A idiotice, como claramente se observa no caso do surto autoritário que caracterizou o macartismo, é uma "cegueira" intelectual em relação às coisas, não por incapacidade específica, mas por "recusar-se a ver". O outro não é mais o outro: é apenas o foco de exercício do meu poder — ainda que seja, como no caso, um poder gerado pela histeria. Ainda que seja, em outras palavras, uma mera forma de lidar com o medo em relação a uma imagem pré-concebida e assustadora de algo que não está de fato sendo examinado e avaliado seriamente em seus prós e contras (qualquer que venha a se revelar a gravidade dos contras após o exame e a avaliação da coisa real, tal como é).

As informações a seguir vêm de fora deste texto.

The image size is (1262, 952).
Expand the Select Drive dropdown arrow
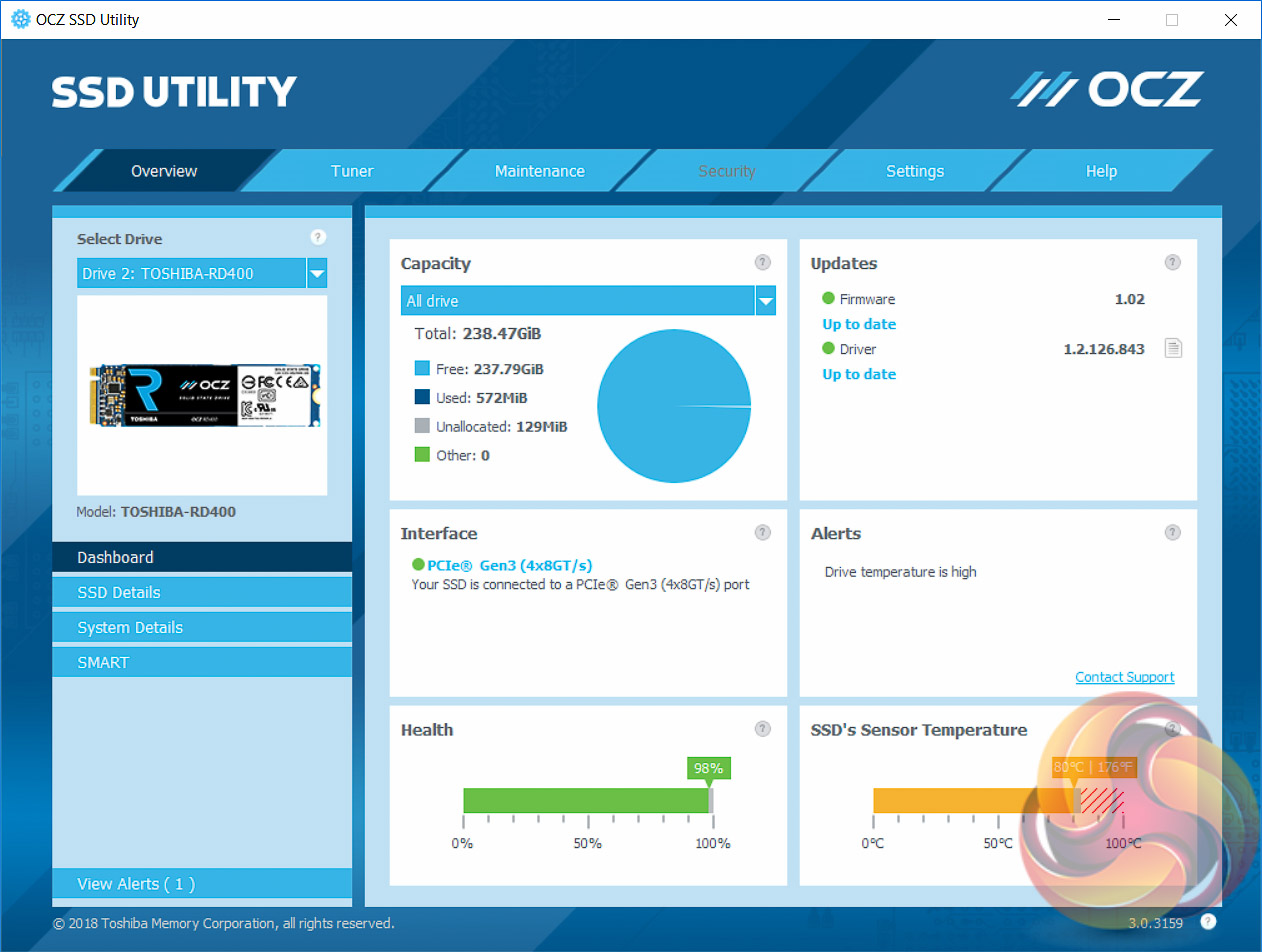(317, 273)
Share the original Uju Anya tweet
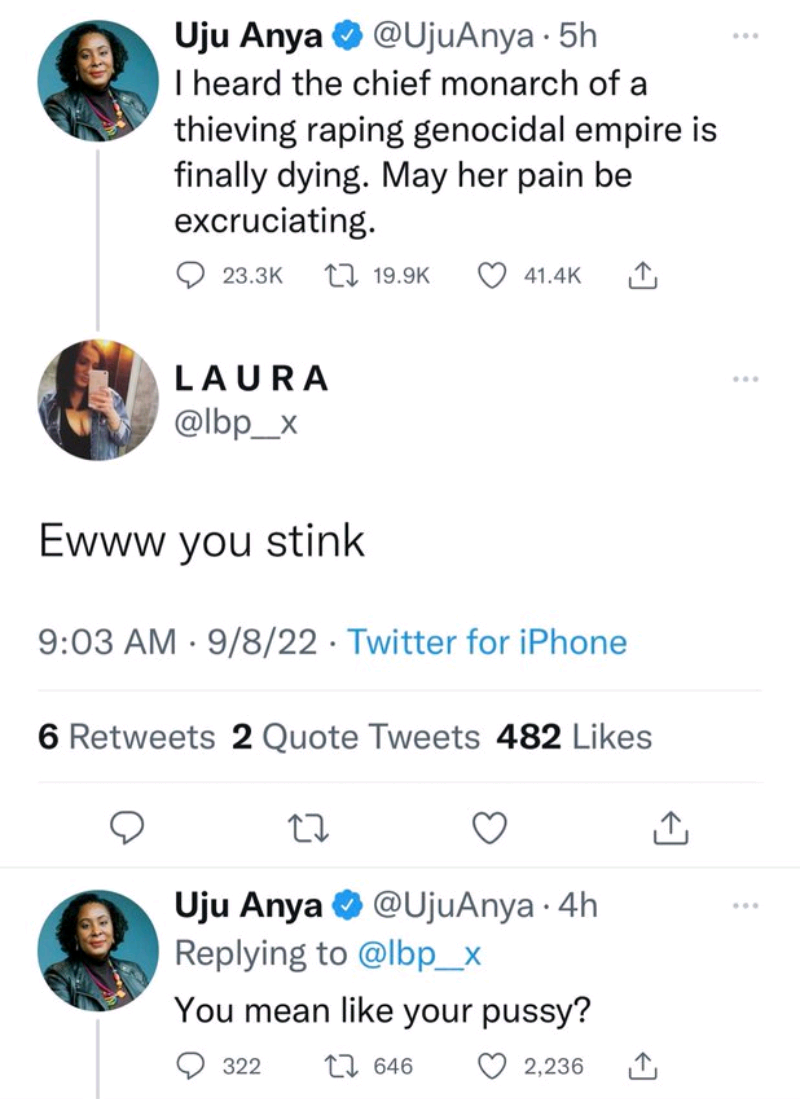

Tal idiotice crescente, tendendo inclusive à overdose — ou mais precisamente à desconexão com os fatos (não observados realmente, não examinados, não avaliados)... tendendo portanto à desconexão com a realidade, com a qual cedo ou tarde será preciso confrontar-se — essa idiotice que, enfim, ultrapassa o grau natural em que somos todos humanamente um pouco idiotas, e que se desenvolve viciosa, cega e desenfreada, é em alguma medida intrínseca a todo exercício de poder. O macartismo norteamericano oferece um excelente exemplo disso.